César Mosquera: «A sección que queda non dá para máis»

La Voz

PONTEVEDRA

El concejal de Infraestruturas, César Mosquera, repasó ayer los motivos que llevaron al gobierno local a canalizar solo el tráfico de entrada por la nueva avenida. «A sección que queda non dá para máis», aseguró al ser preguntado por qué no se había incluido también el tráfico de salida hacia O Pino.

El responsable municipal explicó de entrada que se habían reservado cinco metros para la prolongación del paseo peatonal del Gafos en paralelo al río para empatarlo luego con el tramo peatonal del nudo de O Pino. Estos cinco metros no son una decisión potestativa del gobierno local, sino que responden a la franja reservada para dominio público y servidumbres en los laterales del río.

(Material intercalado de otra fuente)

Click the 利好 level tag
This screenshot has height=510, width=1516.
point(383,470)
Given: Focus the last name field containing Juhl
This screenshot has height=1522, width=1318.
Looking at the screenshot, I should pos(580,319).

Después, se han restringido las zonas de aparcamiento -solo a un lado- y fue necesario dejar espacio para aceras, y dos carriles, además del carril bus a fin de que los autocares no pasen ya por la avenida actual. En el futuro, entrarán por uno de los carriles de acceso de la nueva avenida en sentido O Pino-Estación y saldrán por el carril específico para autocares.

Veto a la vía dura

Sumados los anchos del paseo peatonal, las dos aceras, los tres carriles y estacionamientos no quedaba ya espacio, según explicó el concejal, para canalizar el tráfico de salida a no ser que se hiciese una vía muy dura de cuatro carriles sin aceras, un tratamiento que llegó a preverse «fai 20 anos», pero que «non ten sentido» en la actualidad.

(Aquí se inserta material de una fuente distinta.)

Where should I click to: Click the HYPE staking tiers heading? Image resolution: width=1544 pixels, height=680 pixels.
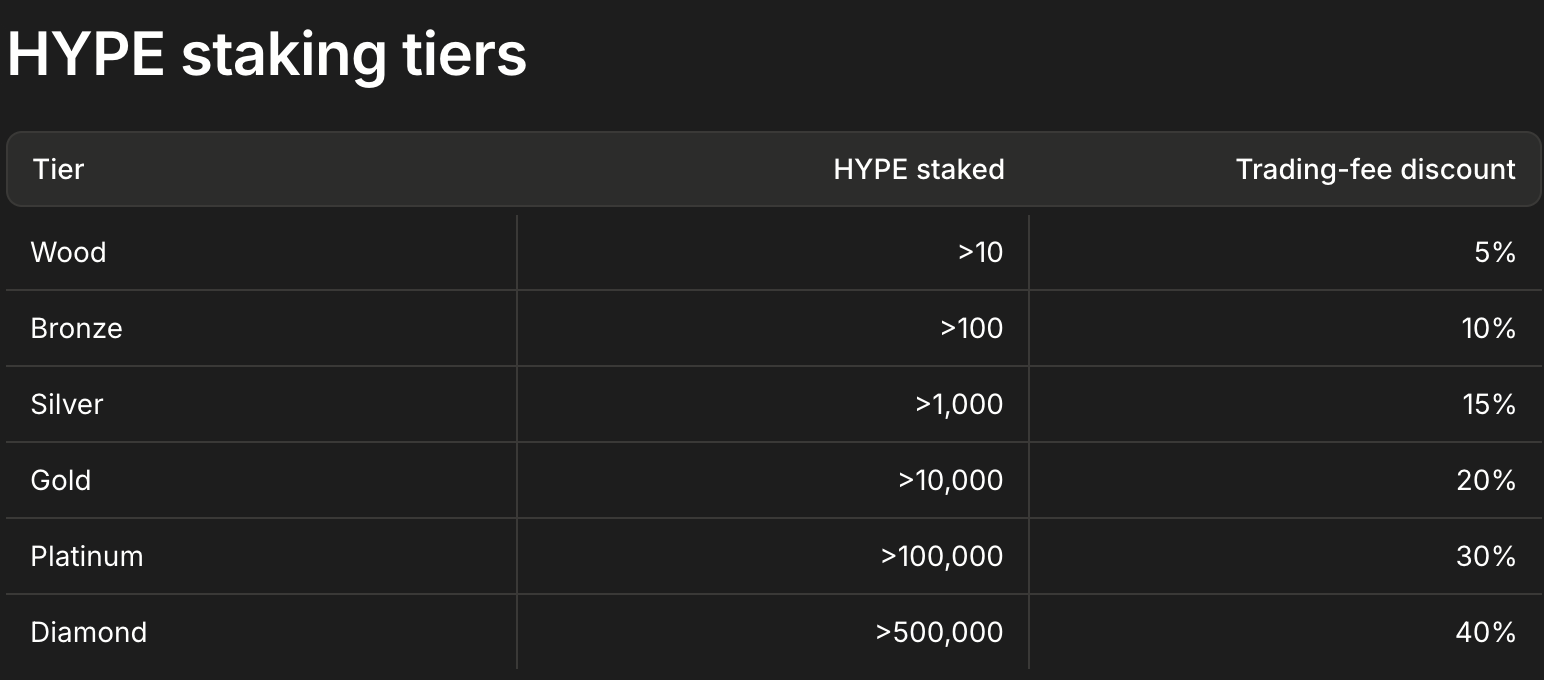(x=267, y=54)
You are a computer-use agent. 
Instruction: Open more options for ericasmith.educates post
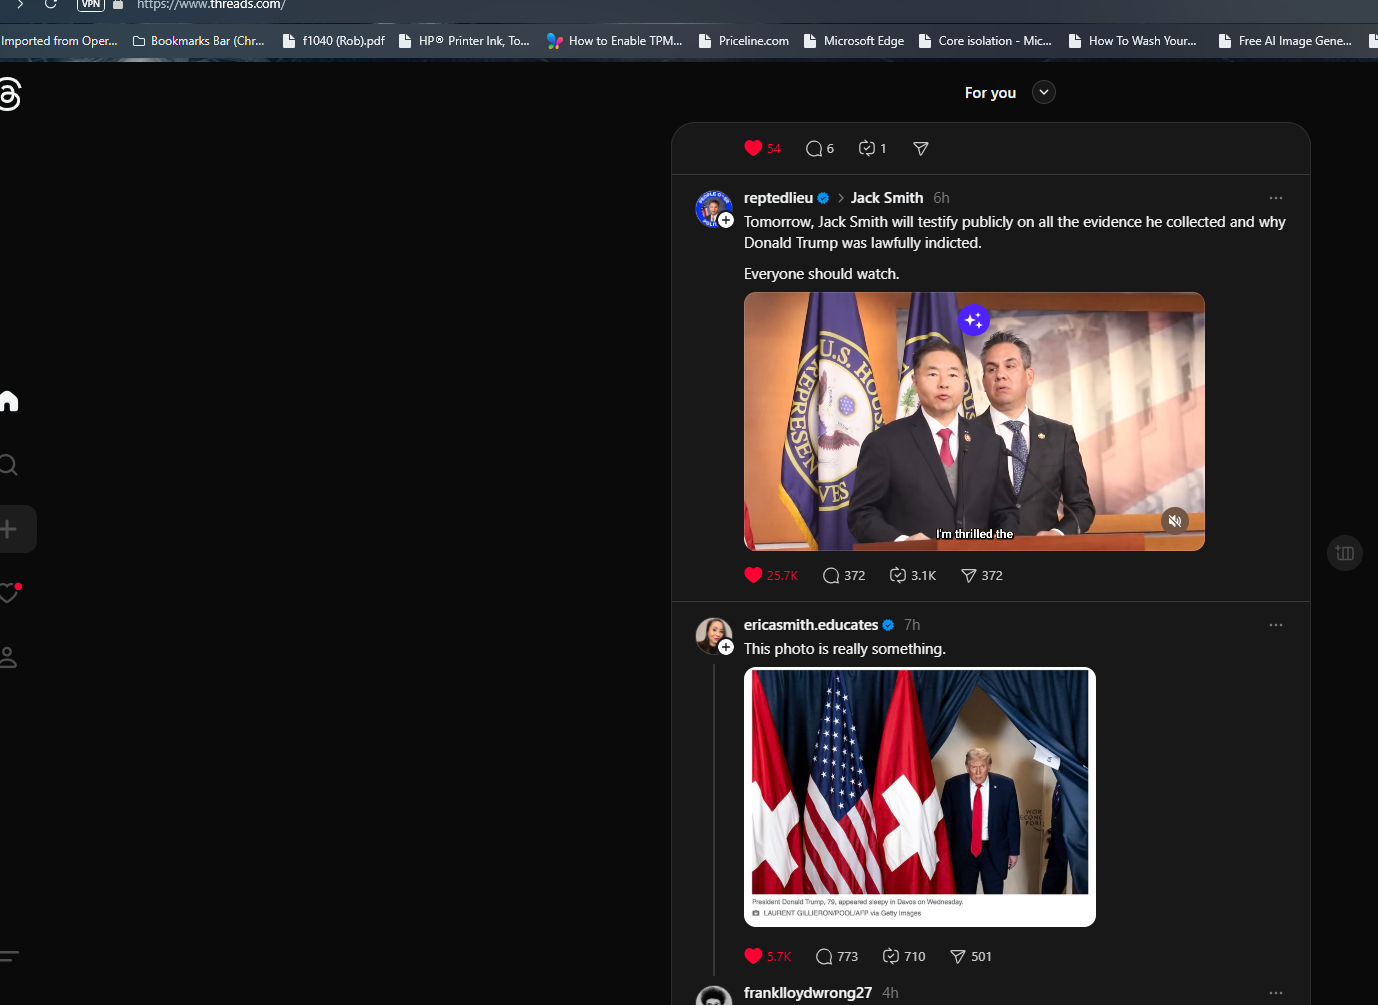click(1275, 625)
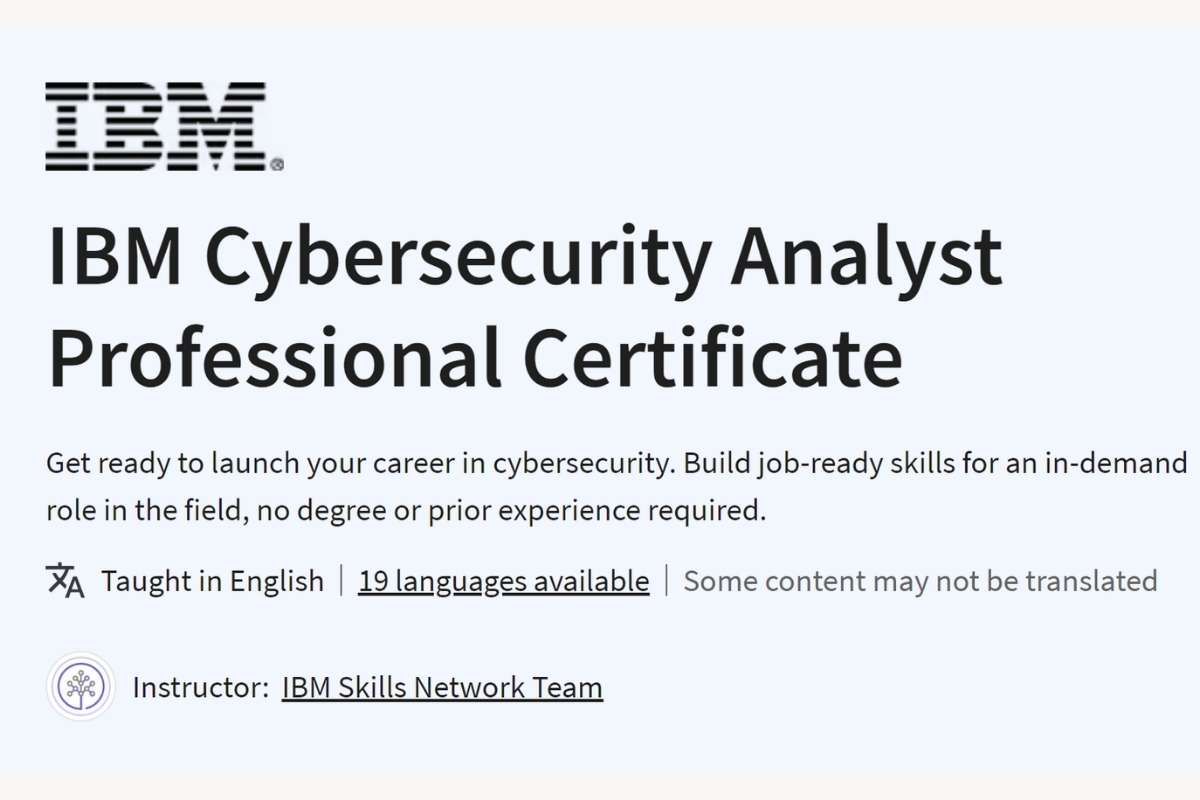Click the registered trademark symbol beside IBM logo

coord(277,161)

El concejal de Infraestruturas señaló que, en cualquier caso, se han analizado las distintas opciones y que el diseño final está en función de las posibilidades que ofrecía la sección y de las limitaciones derivadas de la proximidad del río.

También destacó que más de la mitad del tráfico saldrá de la avenida de Vigo y que esta medida, unida a la decisión de desviar los camiones de gran tonelaje que antes iban hacia Ence cargados de madera, supondrá una mejora en los niveles de contaminación acústica que soporta la zona.